__DATA FOR THE TASK__
☆ ☆ ☆ ☆ ☆ ☆ ☆
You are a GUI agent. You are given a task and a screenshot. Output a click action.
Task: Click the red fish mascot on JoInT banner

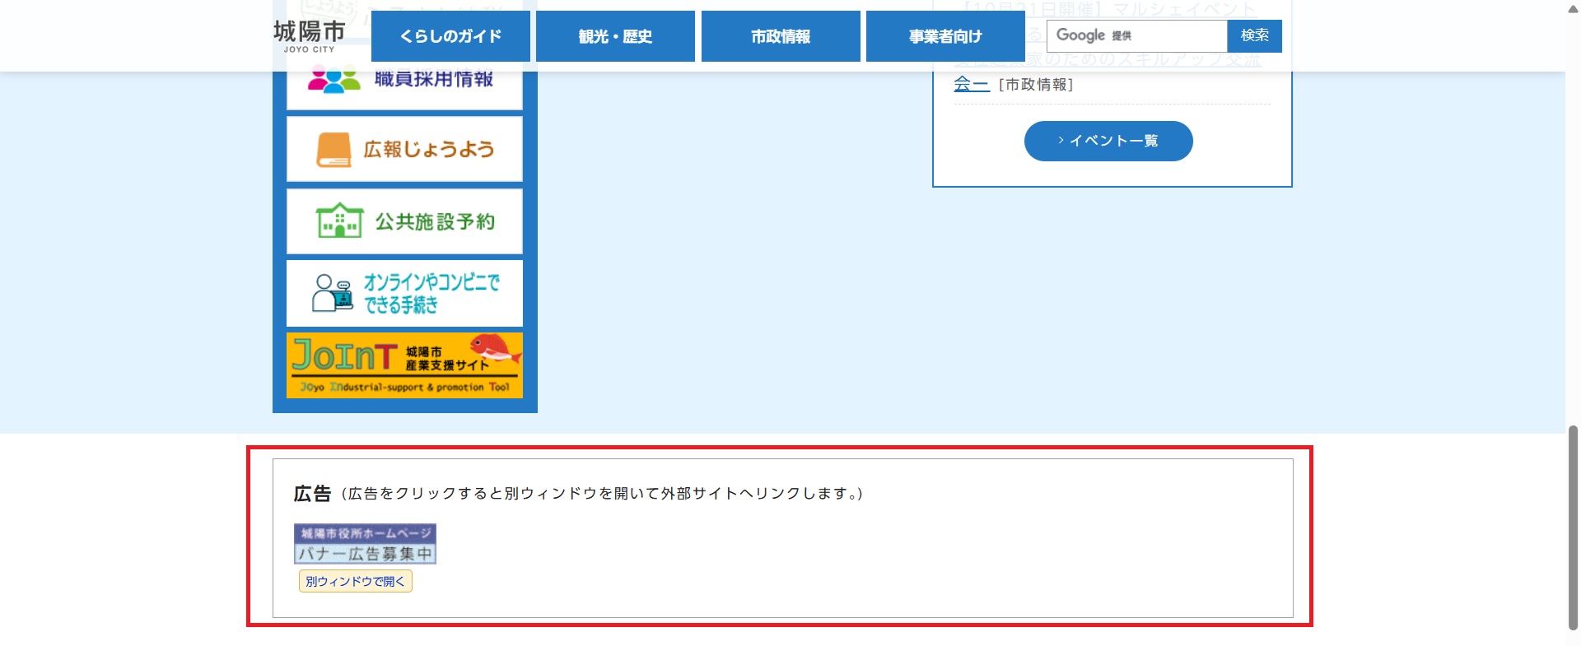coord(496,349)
☆ ☆ ☆ ☆ ☆ ☆ ☆
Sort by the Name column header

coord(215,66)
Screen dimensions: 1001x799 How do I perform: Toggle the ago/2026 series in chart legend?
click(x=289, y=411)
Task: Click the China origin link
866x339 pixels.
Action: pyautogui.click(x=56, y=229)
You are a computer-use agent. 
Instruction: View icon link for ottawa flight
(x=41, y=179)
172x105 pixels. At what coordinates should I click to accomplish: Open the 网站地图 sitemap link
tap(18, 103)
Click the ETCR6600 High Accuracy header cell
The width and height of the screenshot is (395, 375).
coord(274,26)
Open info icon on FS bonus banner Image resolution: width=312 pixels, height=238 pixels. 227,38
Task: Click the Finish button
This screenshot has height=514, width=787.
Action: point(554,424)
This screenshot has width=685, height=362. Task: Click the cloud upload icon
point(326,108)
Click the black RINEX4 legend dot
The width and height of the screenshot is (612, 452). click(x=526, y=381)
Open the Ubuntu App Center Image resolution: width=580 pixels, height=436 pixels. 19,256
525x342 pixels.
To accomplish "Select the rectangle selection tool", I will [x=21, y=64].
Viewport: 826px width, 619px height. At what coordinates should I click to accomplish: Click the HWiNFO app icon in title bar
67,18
☆ ☆ ☆ ☆ ☆ ☆ ☆
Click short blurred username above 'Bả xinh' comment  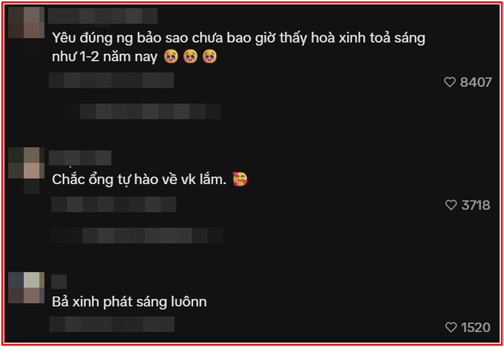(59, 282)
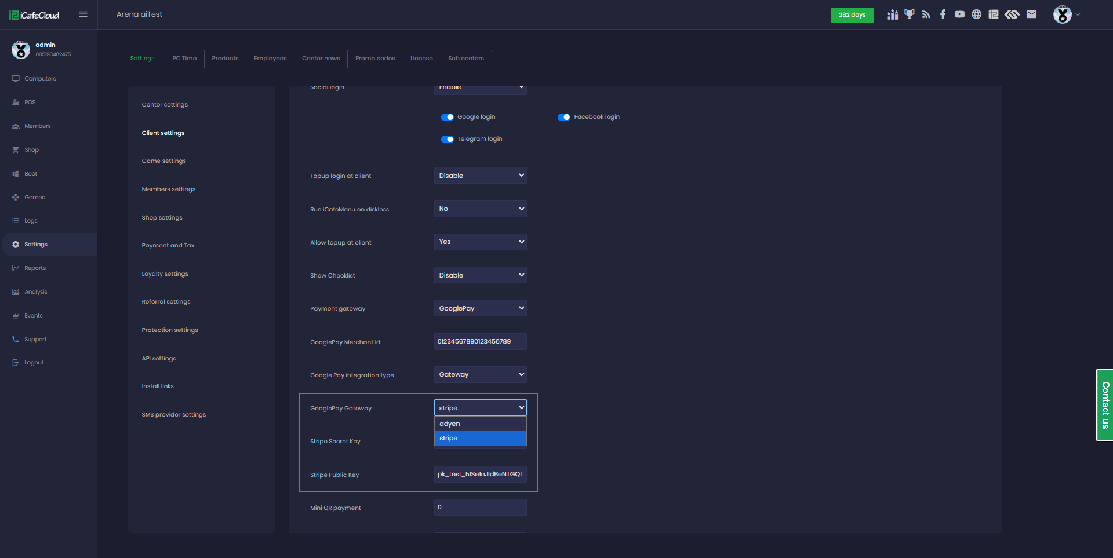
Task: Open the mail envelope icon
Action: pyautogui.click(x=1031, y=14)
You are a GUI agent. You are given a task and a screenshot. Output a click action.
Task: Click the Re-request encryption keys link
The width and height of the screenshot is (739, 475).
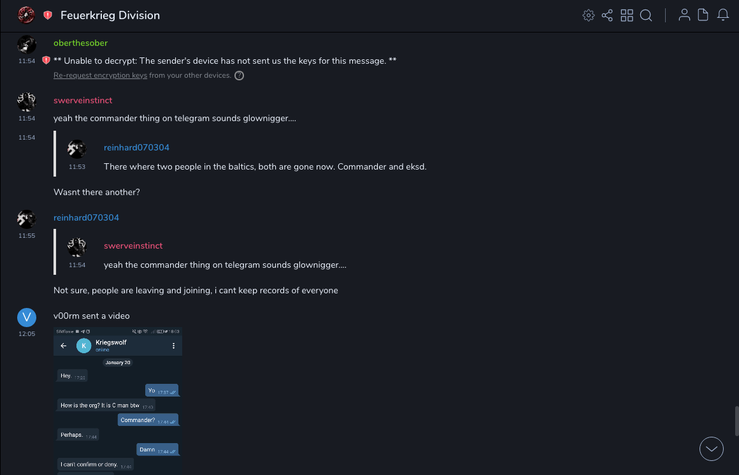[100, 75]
☆ ☆ ☆ ☆ ☆ ☆ ☆
__WHAT THE EXERCISE ASKS__
Please tally the lines of the data in which the string "resolution" appears and write only the total.

__PROBLEM SOLUTION__
2